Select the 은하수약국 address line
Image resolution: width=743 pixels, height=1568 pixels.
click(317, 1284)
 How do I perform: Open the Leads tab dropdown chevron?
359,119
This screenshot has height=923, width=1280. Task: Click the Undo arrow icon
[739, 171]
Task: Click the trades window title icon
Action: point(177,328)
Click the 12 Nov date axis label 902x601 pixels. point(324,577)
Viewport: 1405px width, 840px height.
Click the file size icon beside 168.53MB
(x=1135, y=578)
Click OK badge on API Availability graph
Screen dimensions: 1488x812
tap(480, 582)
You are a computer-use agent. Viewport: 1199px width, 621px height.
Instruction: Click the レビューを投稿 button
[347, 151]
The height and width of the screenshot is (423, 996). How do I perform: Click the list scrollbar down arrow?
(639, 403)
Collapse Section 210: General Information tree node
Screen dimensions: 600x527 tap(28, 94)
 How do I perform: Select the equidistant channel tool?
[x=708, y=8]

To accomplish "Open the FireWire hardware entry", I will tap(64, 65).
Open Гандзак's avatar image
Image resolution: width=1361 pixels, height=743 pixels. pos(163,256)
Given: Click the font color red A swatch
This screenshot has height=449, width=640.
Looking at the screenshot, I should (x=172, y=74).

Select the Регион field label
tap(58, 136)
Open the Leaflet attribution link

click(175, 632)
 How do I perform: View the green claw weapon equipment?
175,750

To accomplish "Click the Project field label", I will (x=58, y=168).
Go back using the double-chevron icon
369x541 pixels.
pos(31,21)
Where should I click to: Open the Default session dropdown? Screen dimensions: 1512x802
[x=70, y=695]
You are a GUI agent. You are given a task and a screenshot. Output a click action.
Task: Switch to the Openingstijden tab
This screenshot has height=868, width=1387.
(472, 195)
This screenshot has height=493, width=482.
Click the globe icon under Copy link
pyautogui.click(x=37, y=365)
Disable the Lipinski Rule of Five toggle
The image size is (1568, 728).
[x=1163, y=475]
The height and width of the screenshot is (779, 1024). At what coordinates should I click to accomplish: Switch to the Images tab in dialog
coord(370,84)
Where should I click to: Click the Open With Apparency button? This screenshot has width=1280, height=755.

+ + + + +

DESCRIPTION OF THE TASK.
Recast the items starting at the line that contains "The height and width of the screenshot is (779, 1024)." and ending at the end of the items as a JSON list of strings, one string per line, leaving out blank lines.

THE OUTPUT.
[
  "The height and width of the screenshot is (779, 1024). At what coordinates should I click to accomplish: Switch to the Images tab in dialog",
  "coord(370,84)",
  "Where should I click to: Click the Open With Apparency button? This screenshot has width=1280, height=755."
]